| Testo di partenza |
************
Nel frattempo, con la stipula della pace dei Pirenei, nel 1659, si era chiuso il conflitto tra Francia e Spagna e gli Stati sabaudi avevano ritrovato la pace dopo oltre venticinque anni di guerra quasi ininterrotta. In questo quadro politicamente più sereno il duca volle finalmente affidare al principe Filiberto un incarico di governo e nel 1663 lo nominò governatore di Asti. Per il principe, però, lo scenario principale restò quello della corte. I buoni rapporti con il fratello Eugenio, conte di Soissons, portarono nel 1669 al trasferimento a Torino di due figli di questi: Luigi Giulio (1660-1683), cavalier di Savoia, ed Emanuele Filiberto (1662-1676), conte di Dreux. Il principe Filiberto affidò loro come precettori Tesauro e Guarino Guarini, giunto a Torino sin dal 1666, che scrisse per loro il Trattato di fortificazione che hora si usa in Fiandra, Francia et Italia (Torino 1676, dedicato a Luigi Giulio).
Nel 1675, durante i funerali di Carlo Emanuele II, il principe Filiberto fu protagonista di un duro scontro con il marchese di San Germano, già gran scudiere del duca, che avrebbe voluto seguire immediatamente la carrozza con il feretro, ma ne fu allontanato dal principe, che rivendicò il posto per sé nella sua qualità di primo principe del sangue. Il giorno successivo lo scontro proseguì quando il principe volle conferire egli stesso il collare dell’Annunziata al giovane duca, ancora a scapito del grande scudiere. Dietro questioni che potrebbero apparire di puntiglio stava, in realtà, la precisa volontà di ribadire il proprio rango. Tanto più che, con l’ascesa al trono di Vittorio Amedeo II, il principe Filiberto riprendeva il ruolo di principe ereditario, lasciato nel 1666.
Vi furono allora voci di un suo matrimonio con Maria Giovanna Battista, vedova di Carlo Emanuele II, ma l’ipotesi – se realmente presa in considerazione – non divenne realtà.
************
Righe del dataset:

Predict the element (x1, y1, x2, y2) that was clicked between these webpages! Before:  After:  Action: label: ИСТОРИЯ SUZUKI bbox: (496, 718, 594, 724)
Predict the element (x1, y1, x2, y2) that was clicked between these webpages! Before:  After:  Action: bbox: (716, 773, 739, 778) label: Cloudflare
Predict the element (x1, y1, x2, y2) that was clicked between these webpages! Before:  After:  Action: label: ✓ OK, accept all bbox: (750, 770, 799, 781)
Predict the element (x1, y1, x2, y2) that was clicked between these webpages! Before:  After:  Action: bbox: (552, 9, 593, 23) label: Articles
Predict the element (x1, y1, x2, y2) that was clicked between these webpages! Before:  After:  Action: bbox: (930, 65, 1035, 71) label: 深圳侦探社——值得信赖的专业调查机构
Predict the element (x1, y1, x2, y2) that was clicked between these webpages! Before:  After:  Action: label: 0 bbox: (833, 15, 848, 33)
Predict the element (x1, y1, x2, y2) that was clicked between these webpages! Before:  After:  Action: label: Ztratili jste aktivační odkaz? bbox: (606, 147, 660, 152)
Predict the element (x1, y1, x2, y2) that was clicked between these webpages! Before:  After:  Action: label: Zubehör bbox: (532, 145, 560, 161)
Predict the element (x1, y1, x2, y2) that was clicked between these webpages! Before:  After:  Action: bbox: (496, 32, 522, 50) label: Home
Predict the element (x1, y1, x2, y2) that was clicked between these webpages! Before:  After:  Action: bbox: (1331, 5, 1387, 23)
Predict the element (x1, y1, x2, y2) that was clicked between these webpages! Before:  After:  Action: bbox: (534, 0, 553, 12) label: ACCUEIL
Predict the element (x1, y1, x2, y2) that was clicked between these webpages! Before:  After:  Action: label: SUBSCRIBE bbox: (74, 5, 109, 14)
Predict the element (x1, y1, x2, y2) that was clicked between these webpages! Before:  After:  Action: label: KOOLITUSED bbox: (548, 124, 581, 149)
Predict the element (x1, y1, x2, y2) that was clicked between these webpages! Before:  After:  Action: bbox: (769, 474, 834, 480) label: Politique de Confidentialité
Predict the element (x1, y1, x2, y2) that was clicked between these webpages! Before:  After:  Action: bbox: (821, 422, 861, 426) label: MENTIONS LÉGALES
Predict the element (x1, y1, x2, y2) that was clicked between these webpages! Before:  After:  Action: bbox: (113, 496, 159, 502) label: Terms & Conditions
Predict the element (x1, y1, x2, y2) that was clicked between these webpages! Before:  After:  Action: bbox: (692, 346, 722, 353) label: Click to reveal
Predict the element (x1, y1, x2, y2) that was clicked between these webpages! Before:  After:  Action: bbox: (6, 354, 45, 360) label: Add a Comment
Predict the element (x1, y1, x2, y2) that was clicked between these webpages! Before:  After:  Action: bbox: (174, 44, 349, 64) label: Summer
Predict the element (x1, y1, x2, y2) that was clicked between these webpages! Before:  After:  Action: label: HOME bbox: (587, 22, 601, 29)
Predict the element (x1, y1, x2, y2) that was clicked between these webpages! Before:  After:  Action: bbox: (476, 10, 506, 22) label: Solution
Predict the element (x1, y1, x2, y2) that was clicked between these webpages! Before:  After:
************
| Cosa occorre |
Traduca in inglese questa frase del brano sul principe Filiberto: «Per il principe, però, lo scenario principale restò quello della corte». Il materiale riportato non è necessario.

| Risposta |
For the prince, however, the main stage remained that of the court.